- Budgeting Made Simple
- Creating a New Budget
- Editing an Existing Budget
- Deleting a Budget
- View Other Budgets
- Using the Budgets Tool
- Summary
Using the Budgets Tool
After you've gone through your list of budget items and properly configured them with realistic values (you hope), how exactly do you use the Budgets tool?
The first and most common usage is combining your budget settings with the Alerts feature (see Lesson 6, "Alerts") to receive emails (and SMS/text messages if you've configured it; again, see Lesson 6 for details) that alert you when you've gone over a specified budget. Figure 8.18 shows that I configured the Alerts feature to send me an email if I exceed any budget amounts. (So when I hit that $101 mark this month on book purchases, I can look forward to an email letting me know. If my wife is smart, she'll ask me to put her email address in the secondary email address field and get the same alert!)
Figure 8.18 Use the Alerts feature to get emails and text messages when a budget amount is exceeded.
The next way I can use the budget feature is to see how much money I have left over after I assign values to all those items I want to track. To do this, I click the Budgets tab (on the Overview page) and look to the right side of the Budgets page at the running calculation shown in Figure 8.19.
Figure 8.19 Get an estimate of how much money is left over.
Look closely at Figure 8.19 and understand exactly what these values mean. The first, Income, is easy—this is how much money Mint.com determines you are bringing in each month based on deposits. You can verify this by clicking the Edit Details button for the Paycheck category, also shown in Figure 8.19, and modify it if you know of other sources of income that aren't being properly flagged by Mint.com as income.
The next item, Spending, is a total of all the budget values you have set to this point. So if I have only three budget items of Gas, Food, and Rent and assign values of $200, $300, and $400, respectively, my Spending value will show $900.00.
The third item, Goals, likely shows a value of $0 unless you tinker with the Goals tab (or jump ahead to Lesson 9). Lesson 9 covers Goals, but think of them as similar to a private piggy bank that you set aside (or that spare mattress in the guest bedroom), and any money placed in it is off limits and will be deducted from the Income value.
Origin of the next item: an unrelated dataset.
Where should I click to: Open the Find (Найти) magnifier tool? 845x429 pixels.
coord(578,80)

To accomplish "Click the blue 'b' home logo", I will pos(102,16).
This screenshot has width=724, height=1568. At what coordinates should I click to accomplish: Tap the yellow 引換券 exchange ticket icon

The final item, Left Over, might make you leap for joy at first when you see how much free money you have in your accounts! Sorry to disappoint, but this value does not necessarily reflect how much money you actually have in your checking account; it means only that the value Mint.com has identified as your monthly income has not been completely divided up among various budget items. I might have a monthly expense of $500 that goes to Big John's Handyman Service for lawn and gutter cleaning services; however, if I haven't budgeted for that by increasing my Lawn & Garden budget category by $500, this Left Over value will fool me every time. If you make sure to set your budgets as accurately as possible, then and only then can you trust the Left Over value to properly reflect what's approximately left over in your cash accounts.
Another way to use the Budgets tool is to sort your budgets according to your spending. In Figure 8.20, you can see that if you select the Sorting By drop-down menu to Amount: High to Low, your budget list is reordered to show you where the largest spending occurs. This may pick up budgets that normally show up in the Everything Else list. You can likewise sort your budget list with Low to High spending.
Figure 8.20 Sort your budget by spending level.
Finally, you can also view your budget list using data totaled for the current year. Figure 8.21 shows how clicking the This Year sorting option will add up budget categories for all the months of the current year and also show you total spending (versus total budgeting) for each category.
Figure 8.21 View an entire year's worth of budget data.